Samuel Grafton finds the proposal of Representative Harold Knutson of Minnesota, new chairman of the House Ways & Means Committee, that taxes be cut twenty percent for everyone earning less than $300,000 to be without sound fiscal footing, forfeiting three billion dollars in revenue at a time when inflation was high, putting money in the hands of citizens already spending. The benefit of such a plan would be primarily to the wealthy. The average wage earner earning $50 per week retained only an additional $19 during a year in saved taxes. The person earning $50,000 retained over $4,800. Thus, it would not increase spending power in the lower brackets, but would only tend to perpetuate the wartime luxury market.

To accord with conservative principles, the tax revenue ought be used to reduce the national debt. The quarrel was therefore between conservatives as to whether such a tax cut would be a wise move. A balance-the-budget party was considering as its first major order of business cutting Government revenues by three billion dollars. If passed, the conservatives would lose face with the world by no longer adhering to their own fiscally conservative principles and instead acquiescing to the importuning of special interests.

A letter writer from Clover, S.C., acknowledges the part being played by wet South Carolina in the undermining of prohibition in Mecklenburg County and the concomitant stimulus to bootlegging.

He indicates that the dry forces in South Carolina were trying to get the Legislature to adopt local option. He believes that many counties would then vote to be dry, thus turning off the readily available liquor spigot to Mecklenburg.

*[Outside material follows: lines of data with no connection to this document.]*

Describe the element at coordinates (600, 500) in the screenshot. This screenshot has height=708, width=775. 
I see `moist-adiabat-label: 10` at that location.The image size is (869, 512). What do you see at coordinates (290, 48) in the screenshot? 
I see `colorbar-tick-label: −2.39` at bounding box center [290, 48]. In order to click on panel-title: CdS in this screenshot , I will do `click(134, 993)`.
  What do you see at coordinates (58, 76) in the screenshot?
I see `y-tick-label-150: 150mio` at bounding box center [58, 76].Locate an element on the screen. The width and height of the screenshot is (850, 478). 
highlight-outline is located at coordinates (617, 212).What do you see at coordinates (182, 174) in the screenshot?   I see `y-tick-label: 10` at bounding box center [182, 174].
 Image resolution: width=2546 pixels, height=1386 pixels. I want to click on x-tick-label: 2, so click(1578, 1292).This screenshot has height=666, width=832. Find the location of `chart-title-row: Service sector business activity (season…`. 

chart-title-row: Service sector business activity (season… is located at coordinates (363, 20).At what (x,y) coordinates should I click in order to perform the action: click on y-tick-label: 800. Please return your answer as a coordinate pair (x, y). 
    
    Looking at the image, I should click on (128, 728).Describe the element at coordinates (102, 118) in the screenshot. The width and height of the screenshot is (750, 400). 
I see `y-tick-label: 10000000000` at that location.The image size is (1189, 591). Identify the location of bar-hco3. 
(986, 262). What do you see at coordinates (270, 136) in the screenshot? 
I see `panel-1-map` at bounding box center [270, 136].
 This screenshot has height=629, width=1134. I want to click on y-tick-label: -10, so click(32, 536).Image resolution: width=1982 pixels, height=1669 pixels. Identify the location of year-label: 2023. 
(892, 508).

A letter from the vice-president of the Southeastern Region of the National Association of Manufacturers finds persuasive the NAM argument, as reported the previous week, against the report of Robert Nathan prepared for the CIO which had expressed the contention that industry could afford up to 25 percent wage increases without raising prices, based on high profits. He says that it was not the case, and that raises in wages would inevitably have to trigger higher prices to sustain adequate profits to assure high production.

And we note a factum we found late yesterday by serendipity in our exegesis of the Epiphany, after completing our note and underlying links without ever knowing of this matter. In 1923, the first Rose Bowl played on New Year's Day in Pasadena, resulted in the Southern California Trojans beating the Penn State Nittany Lions by a score of 14 to 3. The only score by Penn State was a field goal accomplished by Mike Palm through the rarely used device of a drop kick. Penn State was led by running back "Light Horse" Harry Wilson. "Gloomy Gus" Henderson coached the Trojans.

Richard Nixon, growing up as a young football fan in Yorba Linda, California, was eight days short of his tenth birthday at the time.